Excerpts from an autobiographical essay reveal Simmons’ knack for storytelling and a colorful turn of phrase that earned her praises from her high school English teacher and a job as a society page reporter for the Marshfield, Wisconsin, News-Herald at age 18.
“The first things I remember about my childhood days are all so lovely and happy that I feel a pleasant glow steal over my heart when I think of them.
“…Lots of times of happiness, unconscious of the shadows of war that were deepening around us.”
Though she was not yet a year old when World War I broke out in July 1914 and just five when the war ended in 1918, she wrote of “wishing I could send my rice to the soldiers.”
Rice, it seems, was a staple that she tired of eating.
She, did however, help her mother send packages of gum and “other sweets” and to the soldiers in France.
There are humorous tales of when the circus came to town and visits from St. Nick.
Her magical childhood quickly became “a time of confusion, flowers and weeping.” Both her parents died by the time she was six. Her mother’s battle with Spanish influenza overshadowed her fifth birthday party.
A month later, “morning bells began to ring wildly…somebody shouted fire and everything was confusion…the war was over, the country was celebrating.”
And, a year later, her father, a steeplejack, had a fatal fall while away on a job in Illinois. The night that the telegram bearing the news arrived was “a nightmare,” she wrote.
Orphaned, Simmons and her younger sister, Alice, lived with their grandparents, German immigrants, in the close-knit German community of Marshfield.
After her high school graduation and the stint on the newspaper, Simmons turned her sights westward.
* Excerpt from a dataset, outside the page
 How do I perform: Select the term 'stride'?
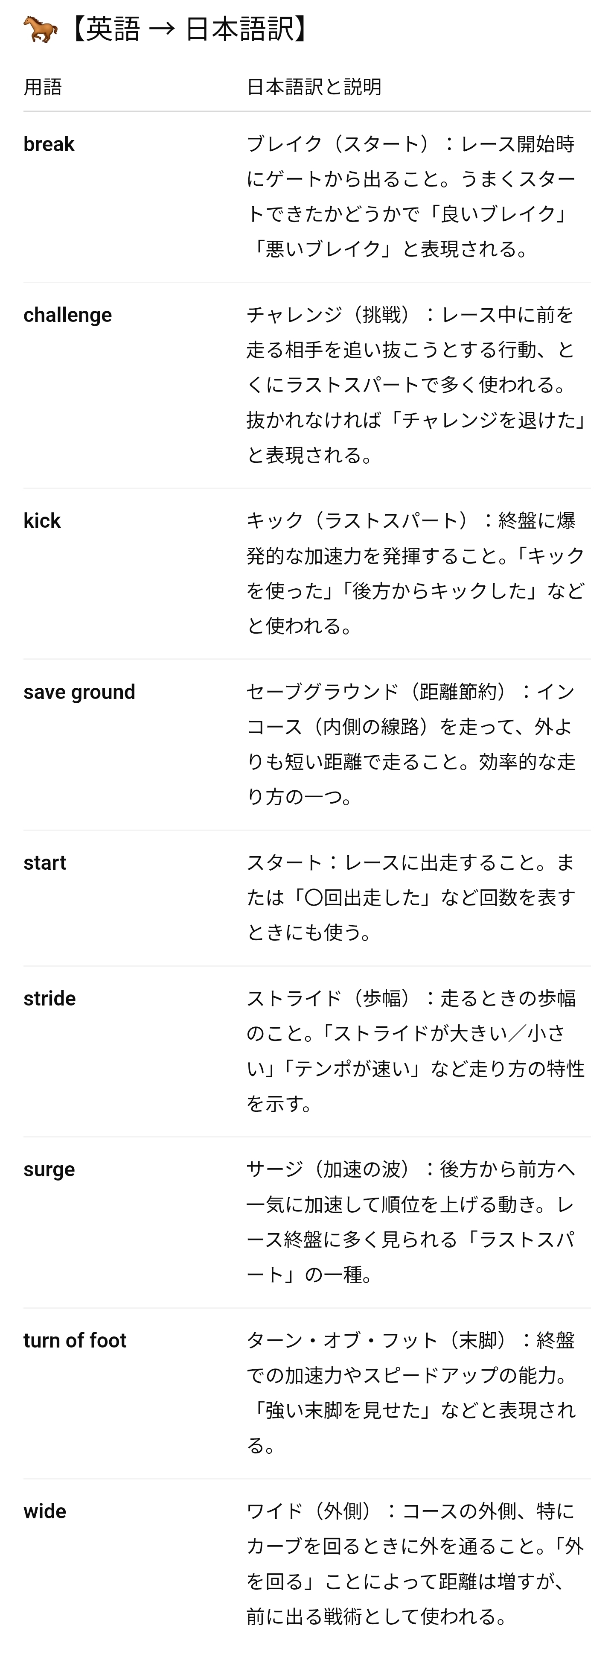coord(49,999)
Sparked by movie westerns, her imagination ran wild and she wanted to see where the cowboys and “Indians” roamed, recalled her son, Gene Simmons.
She settled at the South Rim Village at Grand Canyon in 1937, where she met up with a young musician and fellow transplant from Marshfield, Cliff Simmons, who played in Fred Harvey’s band at Bright Angel Lodge. The two married in 1938, and later had two sons – Allan in 1939 and Gene in 1941.
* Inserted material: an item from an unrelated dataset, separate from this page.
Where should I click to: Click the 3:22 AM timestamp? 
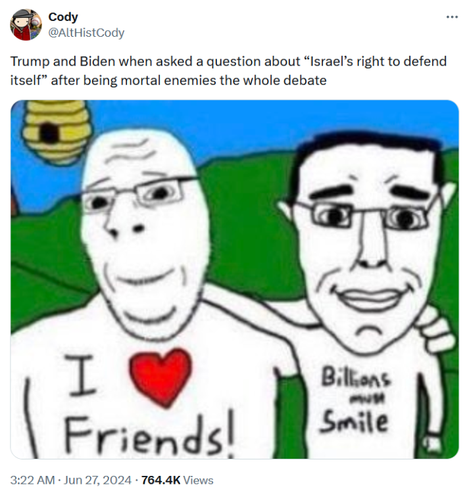pyautogui.click(x=32, y=480)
Gene Simmons said that when his parents married in Flagstaff, it was still a time of “rough and tough cowboys.” He recalls hearing of the shivaree that greeted the young couple. The cowboys “beat” the bridegroom with their chaps and forced him to pull his bride down the street in a wagon. His mother got a glimpse of the Wild West that night.
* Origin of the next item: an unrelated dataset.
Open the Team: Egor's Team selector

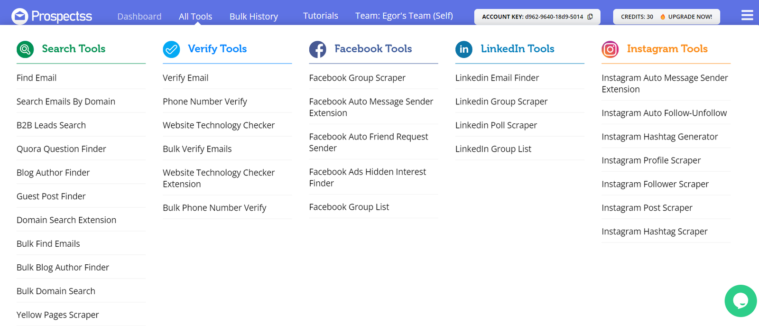click(404, 16)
Both Gene and Kim also recall “Grandma Kay’s” tales of riding a mule train to the bottom of the Grand Canyon and up the other side to the North Rim and of earning the nickname “Cactus Kate” after an unfortunate encounter with the thorny plant.
And, after a time in Phoenix, the family moved to Klamath Falls in 1956. Gene recalls his mother working for the Phoenix Republican Gazette, but primarily, she was a housewife and mother before landing at Kingsley Air Force Base. After several years in the legal department, working with procurement documents and contracts, she retired in 1980.
A widow since 1962, she moved to Rogue River, where Gene and Kim were teaching at Rogue River High School and raising their children.
And, this is when she became the “best grandmother ever.”
Her children, Kim said, received the “perfect attention” and were “much loved.”
“We value and treasure the time,” she said.
An active member of Sweet Adeline chapters in the Klamath Basin and Rogue Valley and lover of choruses and hymns, Gene said that to this day, his mother can still sing ”such beautiful harmony.”
Simmons’ “love of the Lord” and music were birthed in Gene, a former music teacher and the pastor of All the World Christian Center in Grants Pass now for more than 30 years.
Simmons lived on her own until she was 97 years old, and was the self-appointed church photographer and historian. A lay minister with the gift of “laying on of hands,” Gene said she has a “marvelous relationship with the Lord.”
And, Kim said that “her love for Lord continues to keep her praying for others.”
Gene added that she is “at peace” with her life and “waiting to go home with Jesus.”